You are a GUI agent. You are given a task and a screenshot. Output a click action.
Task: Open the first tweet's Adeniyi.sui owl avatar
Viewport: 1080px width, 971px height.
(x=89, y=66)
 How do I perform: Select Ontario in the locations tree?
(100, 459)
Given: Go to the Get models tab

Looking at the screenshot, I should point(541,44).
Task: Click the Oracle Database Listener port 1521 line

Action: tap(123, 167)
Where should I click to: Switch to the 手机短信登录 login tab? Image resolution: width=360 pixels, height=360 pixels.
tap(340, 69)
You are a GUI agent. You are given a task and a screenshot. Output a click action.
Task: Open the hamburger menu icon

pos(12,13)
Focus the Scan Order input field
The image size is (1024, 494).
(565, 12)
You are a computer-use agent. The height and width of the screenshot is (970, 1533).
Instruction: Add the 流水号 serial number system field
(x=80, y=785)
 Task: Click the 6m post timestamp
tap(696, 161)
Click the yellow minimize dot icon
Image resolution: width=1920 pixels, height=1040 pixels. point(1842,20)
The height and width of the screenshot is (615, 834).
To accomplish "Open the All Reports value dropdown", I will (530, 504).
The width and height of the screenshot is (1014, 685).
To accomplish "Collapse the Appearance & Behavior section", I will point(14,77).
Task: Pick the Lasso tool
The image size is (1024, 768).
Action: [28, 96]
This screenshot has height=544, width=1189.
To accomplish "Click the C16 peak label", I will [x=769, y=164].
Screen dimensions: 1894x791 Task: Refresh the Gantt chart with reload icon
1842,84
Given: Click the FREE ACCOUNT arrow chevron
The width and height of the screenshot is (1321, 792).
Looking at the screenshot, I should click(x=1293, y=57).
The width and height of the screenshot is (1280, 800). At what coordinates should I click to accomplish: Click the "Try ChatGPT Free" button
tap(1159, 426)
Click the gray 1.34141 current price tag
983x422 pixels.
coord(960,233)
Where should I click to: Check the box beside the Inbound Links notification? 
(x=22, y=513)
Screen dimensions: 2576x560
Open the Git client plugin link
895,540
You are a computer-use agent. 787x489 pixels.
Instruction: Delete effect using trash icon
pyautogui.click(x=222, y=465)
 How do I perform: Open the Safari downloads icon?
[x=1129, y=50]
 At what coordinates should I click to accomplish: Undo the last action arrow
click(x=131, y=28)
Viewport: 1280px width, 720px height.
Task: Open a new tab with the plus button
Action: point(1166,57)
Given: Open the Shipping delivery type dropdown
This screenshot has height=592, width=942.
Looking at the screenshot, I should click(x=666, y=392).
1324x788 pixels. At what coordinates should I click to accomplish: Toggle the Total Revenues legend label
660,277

WORK REQUEST | Gather each line in these records that contains the string "agent".

OUTPUT |
You are a GUI agent. You are given a task and a screenshot. Output a click action.
You are a GUI agent. You are given a task and a screenshot. Output a click action.
You are a computer-use agent. The height and width of the screenshot is (970, 1533).
You are a computer-use agent. 787x489 pixels.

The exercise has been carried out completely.